While I completely endorse and often advocate and believe @CarlosLuis’s “You are the captain, take charge” philosophy (love the included sheet above BTW), you may be one of many that live in a “desert of healthcare” where the Endo/PCP you’ve seen are the only ones available or there are limited others. If so, you may be stuck or need to resort to @eric’s “working” the system (which I can only endorse). If not, seek a change (I did and found an Endo that accepted I’m in charge, just seek his advice/counsel, is open to advances, and chose to stay reasonably updated.). It may also be about “how” you present a request/desire to the doc’s you currently.
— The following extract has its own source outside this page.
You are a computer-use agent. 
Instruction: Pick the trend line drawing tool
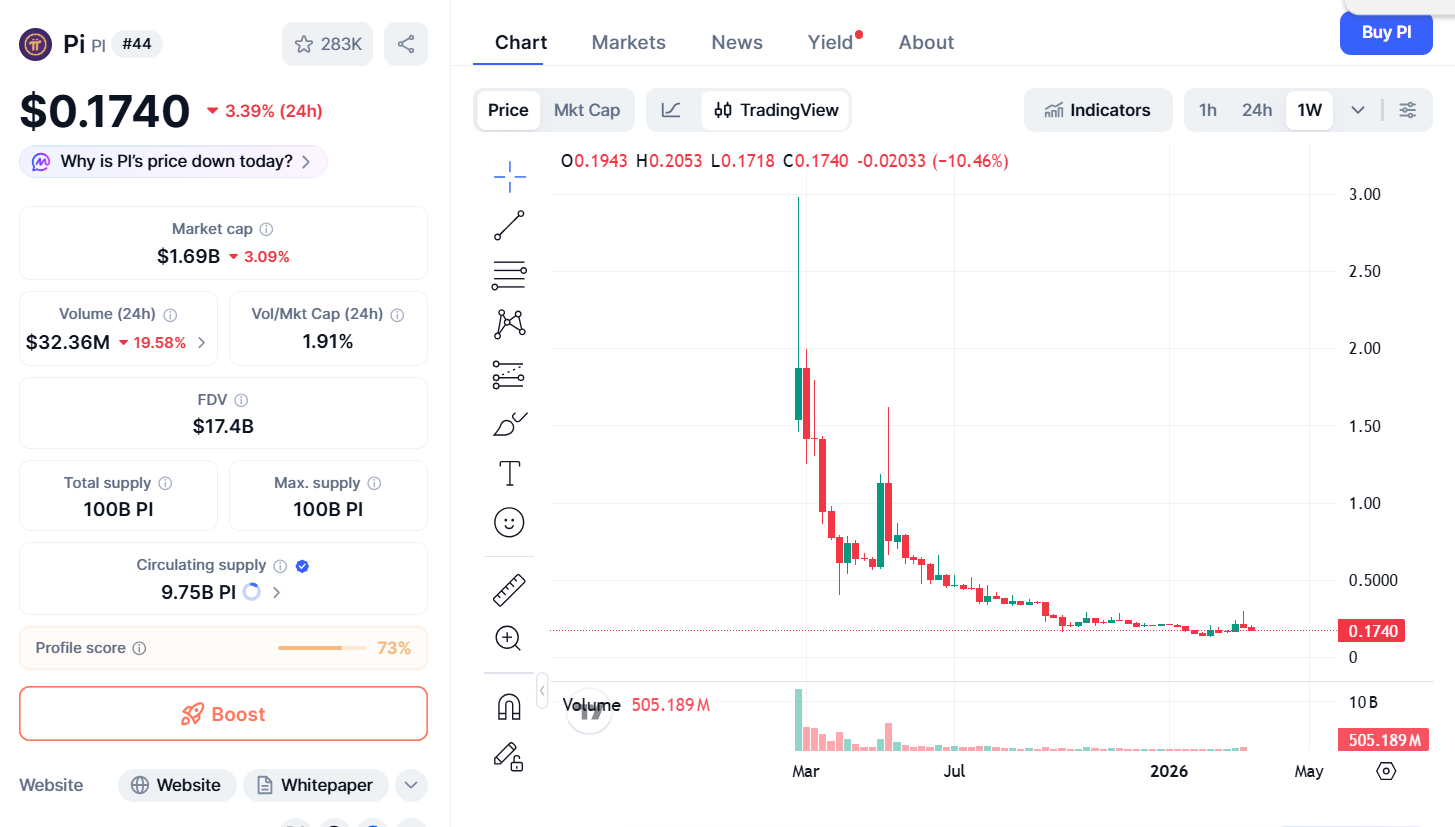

It may be best to demonstrate you’ve done your research, know the answer you’ve “almost” arrived at but respect their position and want their input (after they’ve done “current” research, but you’re the one that lives with it daily, and you’re the decision authority and are willing to go another route (around them or through them, their decision). (Note: I do this with my current Endo, he wouldn’t endorse Loop due to FDA constraints [I’m trying iAPS right now], but he’s open, interested, and respects a bit of a challenge, and literally said he can’t fight the resulting numbers.) While it may be demoralizing, you, as the team lead, may have to find out “how to get to yes!”…realizing some docs won’t get there, sometimes with reason, sometimes out of ignorance.

Keep at it, head butt that wall, realizing you’re making a difference for those that follow….and even when you’ve reached the point of being on the kitchen floor grabbing your phone, don’t give up, come here and let us listen, commisserate, and offer solutions that may help!